◆ What the task asks ◆
What you return must match the records below character for character, except that no picture appears.

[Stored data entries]
- - -

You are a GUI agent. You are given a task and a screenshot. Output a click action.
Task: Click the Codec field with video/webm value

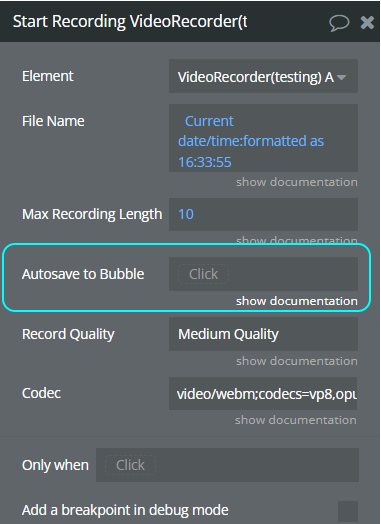point(263,394)
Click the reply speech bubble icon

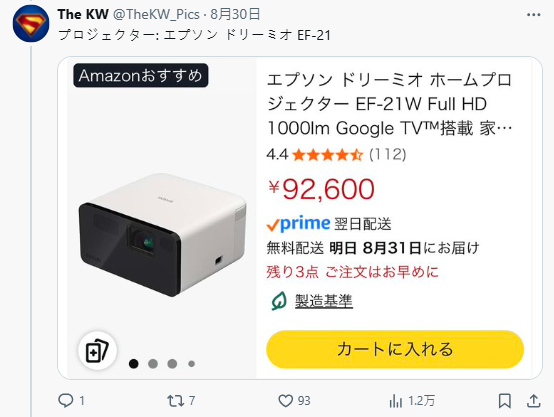(x=65, y=401)
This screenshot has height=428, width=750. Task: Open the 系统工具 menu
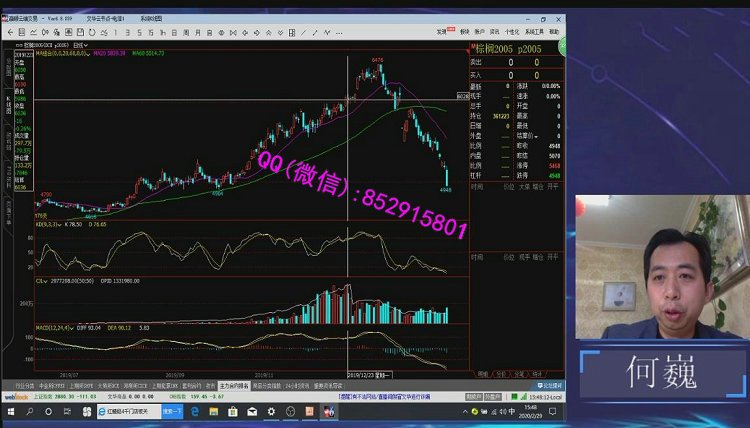click(534, 31)
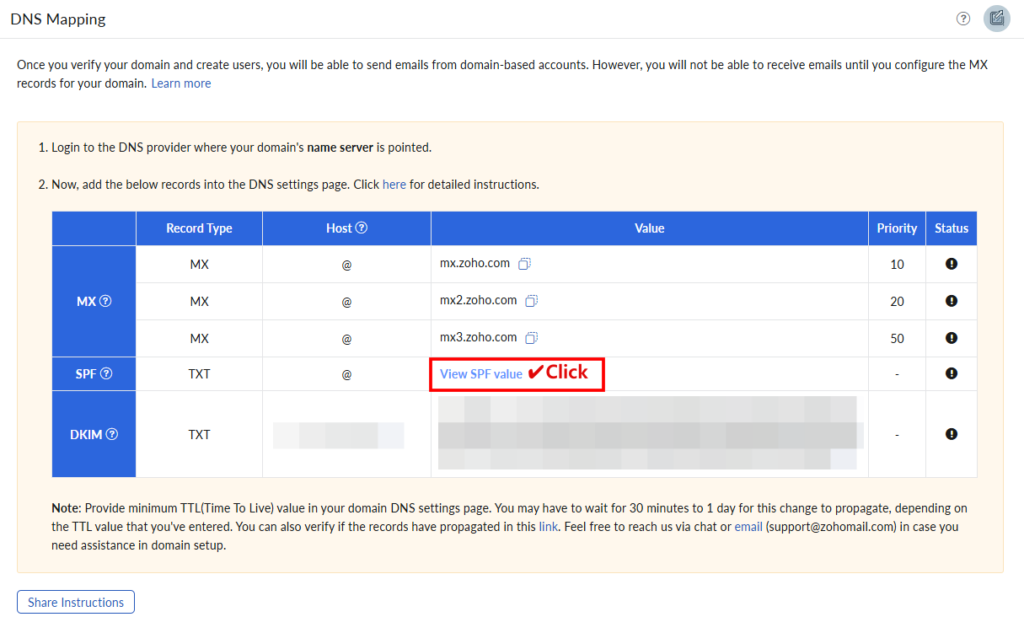Click status warning icon for mx3.zoho.com row

coord(951,338)
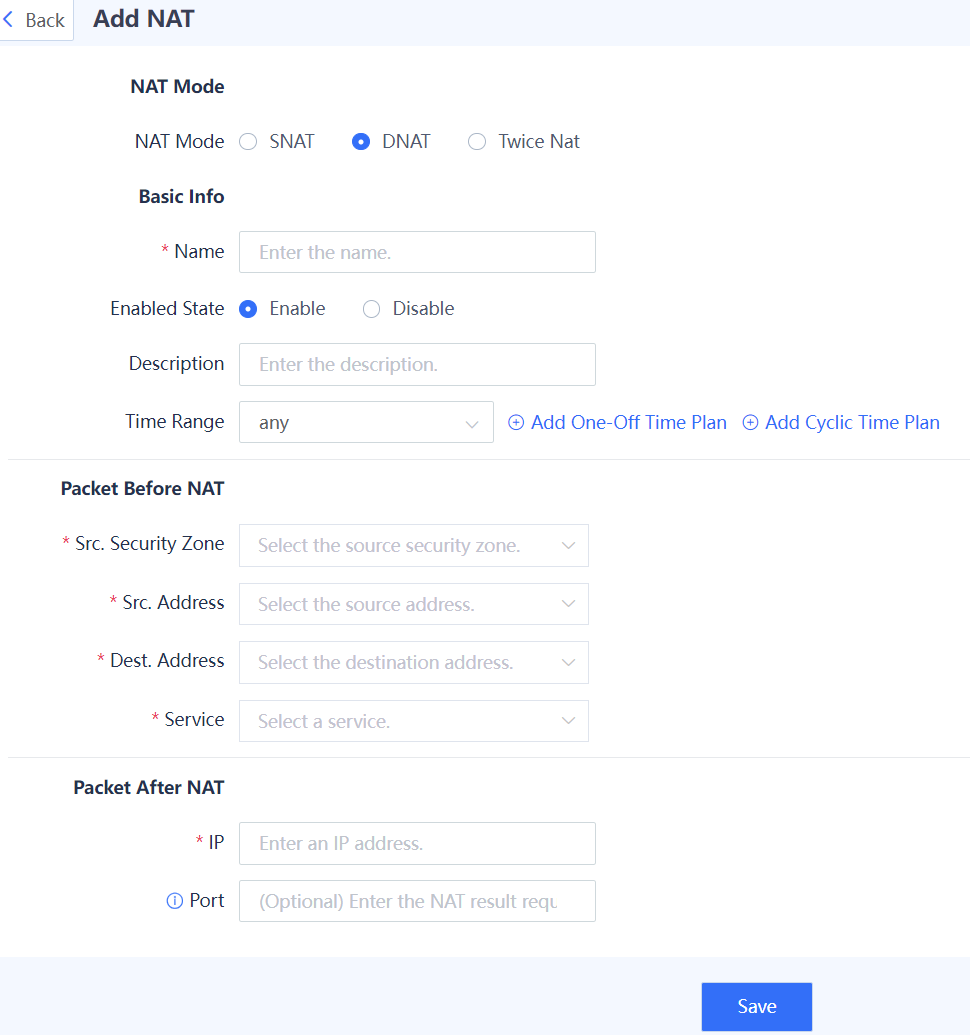Choose the Twice Nat mode
This screenshot has width=970, height=1035.
coord(477,142)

- - -

◆ Solution to this exercise ◆
You are a GUI agent. You are given a task and a screenshot. Output a click action.
Task: Click the Codec field with video/webm value

point(263,394)
Click the reply speech bubble icon

(x=65, y=401)
This screenshot has height=428, width=750. Task: Open the 系统工具 menu
click(534, 31)
Click status warning icon for mx3.zoho.com row

coord(951,338)
Choose the Twice Nat mode
This screenshot has width=970, height=1035.
coord(477,142)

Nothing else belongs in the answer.